- Developer: vedinad
- Publisher: vedinad
- Engine: Unity
- Platforms: Linux Windows
- Release: September 18, 2025
- Genres: Roguelike Survival game Vampire Survivors–like
- Mode: Single-player

= Megabonk =

2025 video game

Megabonk is a 2025 roguelike survival game developed and published by solo developer Vedinad. (Note: The pseudonymous developer also goes by "John Megabonk".) Described as a 3D Vampire Survivors–like, it features procedurally-generated maps, automatic combat against hordes of enemies, and character progression through randomized upgrades. The game was released for Windows and Linux on September 18, 2025.

== Gameplay ==

Gameplay screenshot showcasing the character CL4NK in the Desert map in combat with enemies

Megabonk is a third-person roguelike survival game in which the player navigates procedurally-generated 3D maps with verticality, fighting waves of enemies and bosses while automatically attacking.
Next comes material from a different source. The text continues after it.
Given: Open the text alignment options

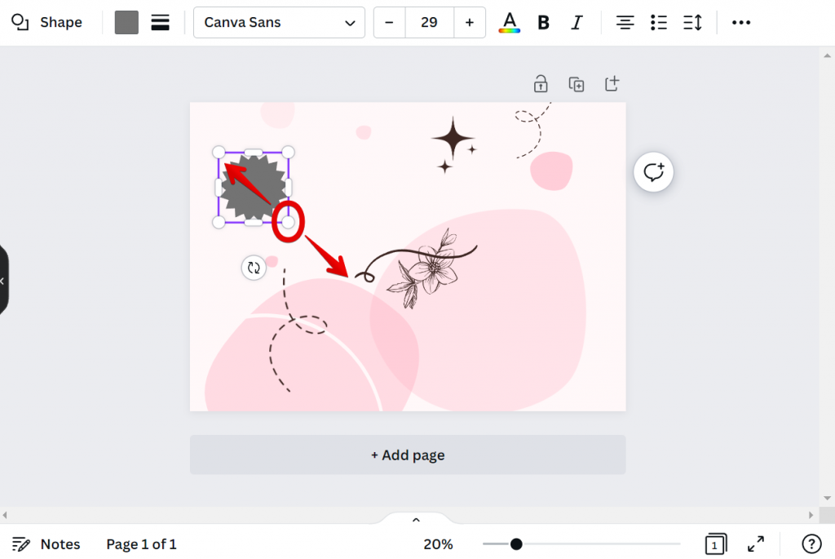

Experience gems collected from defeated enemies allows the player to level up and select from random upgrade offers, enabling synergistic builds. Movement mechanics include sliding, jumping, and speed boosts for enhanced mobility and combat depth. The game offers 20 unlockable characters with unique abilities, over 70 items, and more than 200 quests. Meta-progression is achieved through "Silver" currency, which lets the player permanently unlock content; it is not very common, being earned via challenges, "silvery-blue pots", and upgrading the Silver Tome.

== Development ==
Megabonk was developed by the independent designer known as Vedinad using the Unity engine, and began development in August 2024. Initially planned to release on September 4, 2025, it was delayed to September 18 due to the announcement that the anticipated Hollow Knight: Silksong would release on the same day. Vedinad was urged to delay the game further, due to announcements of "other massive games" releasing near Megabonks planned launch, but they did not, stating in a video, "I don't care - boom! Megabonk is out right now".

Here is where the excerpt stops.